Here’s a technique for finding the first few terms of a formal power series representing the fractional iterate of a given function like $f(x)=x+x^2$. I repeat that this is a formal solution to the problem, and leaves unaddressed all considerations of convergence of the series answer.

I’m going to find the first six terms of $f^{\circ1/2}(x)$, the “half-th” iterate of $f$, out to the $x^5$-term. Let’s write down the iterates of $f$, starting with the zero-th. \begin{align} f^{\circ0}(x)&=x\\ f^{\circ1}=f&=x&+x^2\\ f^{\circ2}&=x&+2x^2&+2x^3&+x^4\\ f^{\circ3}&\equiv x&+3x^3&+6x^3& + 9x^4& + 10x^5& + 8x^6\\ f^{\circ4}&\equiv x &+ 4x^2& + 12x^3& + 30x^4& + 64x^5& + 118x^6\\ f^{\circ5}&\equiv x& + 5x^2& + 20x^3& + 70x^4& + 220x^5& + 630x^6\\ f^{\circ6}&\equiv x& + 6x^2& + 30x^3& + 135x^4& + 560x^5& + 2170x^6\\ f^{\circ7}&\equiv x& + 7x^2& + 42x^3& + 231x^4& + 1190x^5& + 5810x^6\,, \end{align} where the congruences are modulo all terms of degree $7$ and more.

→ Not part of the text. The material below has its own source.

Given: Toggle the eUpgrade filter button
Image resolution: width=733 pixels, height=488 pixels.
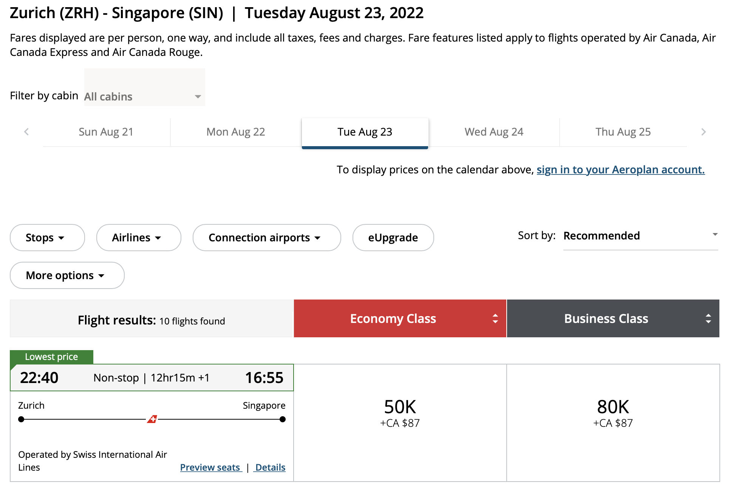Looking at the screenshot, I should 393,237.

Now look at the coefficients of the $x$-term: always $1$. Of the $x^2$-term? In $f^{\circ n}$, it’s $C_2(n)=n$. The coefficient of $x^3$ in $f^{\circ n}$ is $C_3(n)=n(n-1)=n^2-n$, as one can see by inspection. Now, a moment’s thought (well, maybe several moments’) tells you that $C_j(n)$, the coefficient of $x^j$ in $f^{\circ n}$, is a polynomial in $n$ of degree $j-1$. And a familiar technique of finite differences shows you that \begin{align} C_4(n)&=\frac{2n^3-5n^2+3n}2\\ C_5(n)&=\frac{3n^4-13n^3+18n^2-8n}3\,, \end{align} I won’t go into the details of that technique. The upshot is that, modulo terms of degree $6$ and higher, you have $f^{\circ n}(x)\equiv x+nx^2+(n^2-n)x^3+\frac12(2n^3-5n^2+3n)x^4+\frac13(3n^4-13n^3+18n^2-8n)x^5$.

Now, you just plug in $n=\frac12$ in this formula to get your desired series. And I’ll leave it to you to go one degree higher, using the iterates I’ve given you.